Dheandra, sedang duduk memeluk Refi, yang masih dalam keadaan berduka saat ini, wanita itu tidak ragu untuk memberikan pelukan terhadap Refi, yang saat ini tengah menangis sesenggukan diperlukan Dheandra.
sementara Andra, merasa cemburu melihat kedekatan mereka saat ini tapi tidak mungkin melarang nya karena dia sendiri juga tidak tega melihat Refi, yang benar-benar terpukul saat ini.
"Fi... Lo yang sabar ya, Lo masih punya kita disini ada gue juga kak Sindy yang akan selalu ada untuk Lo"ucap Dheandra lembut sambil mengelus punggung Refi, yang bergetar hebat karena tangis nya.
Dheandra terus berusaha menenangkan Refi, hingga pria itu tidak sadarkan diri saat ini, Refi memang sangat terlihat ceria di setiap hari nya tapi jika berkaitan dengan ibunya Refi, akan sangat lemah lembut, wajar saja karena pria itu terlalu mencintai ibunya, hingga dia tidak pernah mau disaat Daddy nya meminta dia menangani perusahaan.

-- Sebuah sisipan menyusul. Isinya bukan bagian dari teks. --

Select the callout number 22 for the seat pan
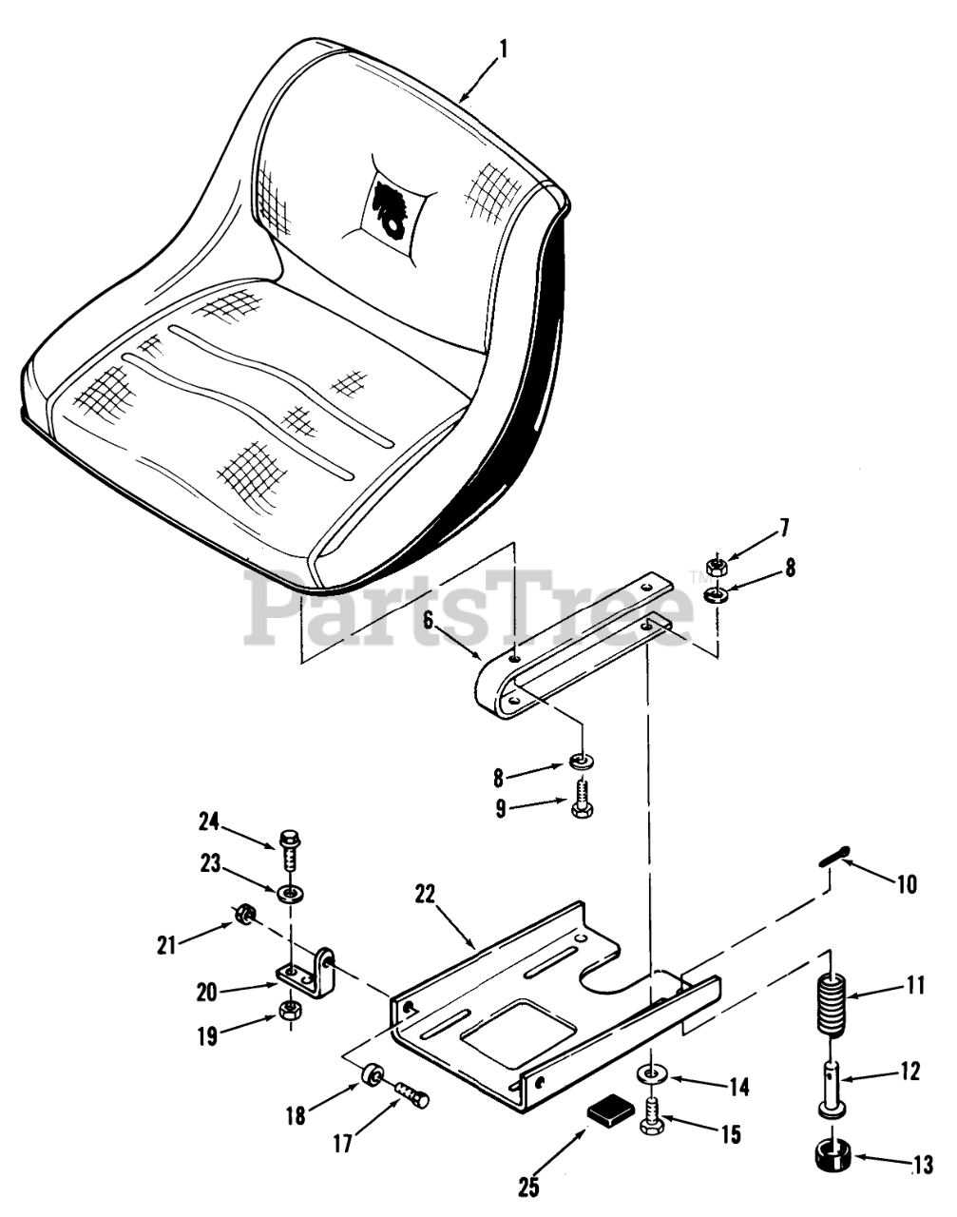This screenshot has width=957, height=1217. pos(427,894)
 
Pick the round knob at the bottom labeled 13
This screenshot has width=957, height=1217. pos(833,1159)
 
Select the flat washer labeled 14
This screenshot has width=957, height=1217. pos(652,1074)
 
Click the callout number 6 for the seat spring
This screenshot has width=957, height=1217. pos(428,620)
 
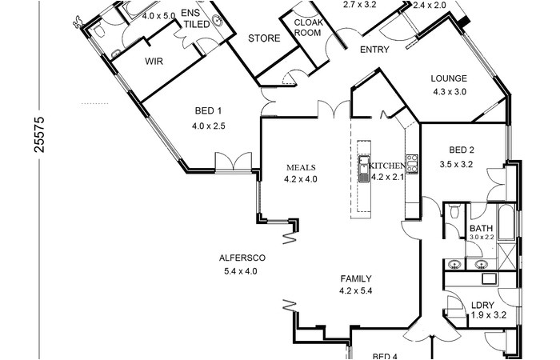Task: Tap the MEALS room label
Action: tap(302, 167)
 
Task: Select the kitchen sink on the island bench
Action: tap(362, 169)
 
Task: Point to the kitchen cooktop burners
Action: tap(412, 163)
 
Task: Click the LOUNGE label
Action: tap(448, 78)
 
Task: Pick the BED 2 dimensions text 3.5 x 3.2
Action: tap(457, 165)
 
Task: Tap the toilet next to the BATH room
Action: tap(454, 212)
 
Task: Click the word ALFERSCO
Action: tap(242, 258)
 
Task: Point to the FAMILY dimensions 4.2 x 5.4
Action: tap(355, 291)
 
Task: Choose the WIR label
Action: tap(154, 60)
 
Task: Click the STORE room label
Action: tap(263, 38)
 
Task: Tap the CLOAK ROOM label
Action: tap(308, 28)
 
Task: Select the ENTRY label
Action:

karena menurut nya Daddy nya adalah sumber penderita mommy nya selama ini.
"Fi... bangun Lo harus kuat gue disini untuk Lo , bangun Lo saudara gue kita akan sama-sama lewatin hidup yang penuh liku ini bangun Fi..."ucap Dheandra yang juga menangis, orang-orang yang ada di sana membantu Andra membawa Refi kedalam kamar, pria itu masih tak sadarkan diri juga, sindy yang merupakan saudara angkat nya tepat nya sepupu tiri nya juga ikut menangis pasalnya Refi, sudah seperti adik kandung nya yang selalu melindungi dia kapan pun, dan dimana pun.
dan Bunda yang selama ini merawat nya, sudah seperti ibu kandung nya, dia memberikan kasih sayang yang sama bagi Sindy dan memperlakukan Sindy, seperti putri kandung nya sendiri.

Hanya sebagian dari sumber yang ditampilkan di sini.